Menindee (pop. 800) is a small township on the Darling River in which Burke and Wills established a base camp on their ill-fated expedition to the north in 1860. The Menindee Lake, upstream from the township (excellent facilities for water sports), supply water to Broken Hill, an artificial oasis in the arid outback 110km northwest of Menindee.The transcontinental railway line from Perth to Sydney runs via Menindee.
Kinchega National Park
44,182ha.Kinchega National Park was established in 1967 by the New South Wales government in cooperation with the Broken Hill mining companies. In the mid 19th C the red sandy plains and expanses of black earth once formed the huge Kinchega station, one of the first grazing farms in the Darling valley, an area explored by John Mitchell in 1835 which was frequently a staging post for other expeditions (Sturt, Wills and Burke).Simple camping sites, swimming, fishing, bush walking trails, animal and bird watching are all available at the park. There is a visitor center 15km southwest of Menindee. Picnic spots are on the banks of Darling.

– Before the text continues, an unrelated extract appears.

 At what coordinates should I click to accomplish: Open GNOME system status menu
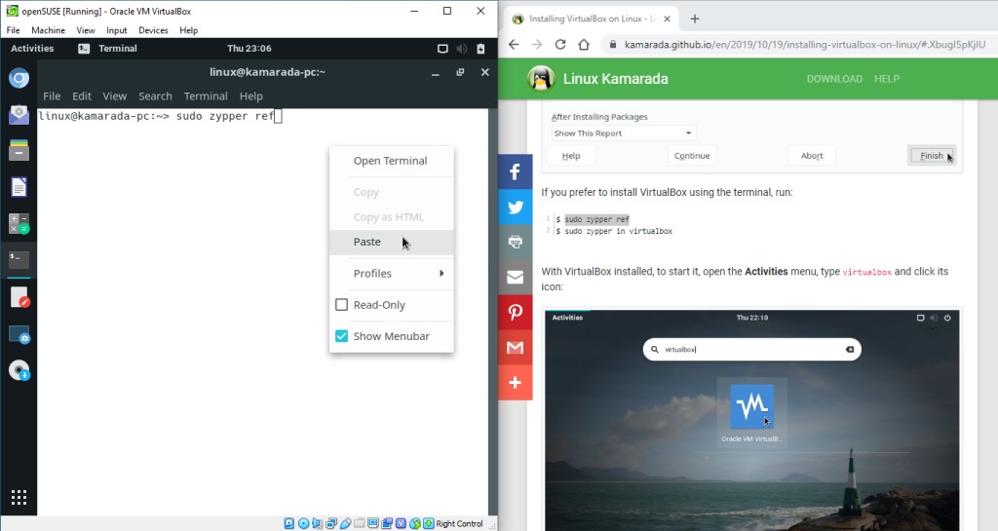click(461, 48)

The historic old settlement of Wentworth (pop. 1300) was for many years a busy river and customs port. It was the third largest port in New South Wales (after Sydney and Newcastle) in the heyday of shipping traffic on the Murray River. It is now a quiet tourist center (Sunraysia).Old jail, courthouse, churches of St John and St Francis Xavier (c 1870).
Brewarrina (pop. 1500) is a little country town on the Darling River in the wheat and grazing country of the northwest.In the bed of the Darling River is a complex of low-walled stone channels, an Aboriginal fish trap. Hence the name of the town, from an Aboriginal word meaning 'good fishing'.
Some 40 km east of Brewarrina, on Narran Lake, is a bird sanctuary.
The little town of Nyngan (pop. 2500) lies at the junction of the Mitchell and Barrier Highways. Here Thomas Mitchell camped in 1835, when his companion Richard Cunningham, a botanist, was killed by Aborigines. The town was founded about 1880, when the railway to Bourke was built. It is noted for its wool.
Macquarie Marshes, a bird sanctuary, is north of Nyngan.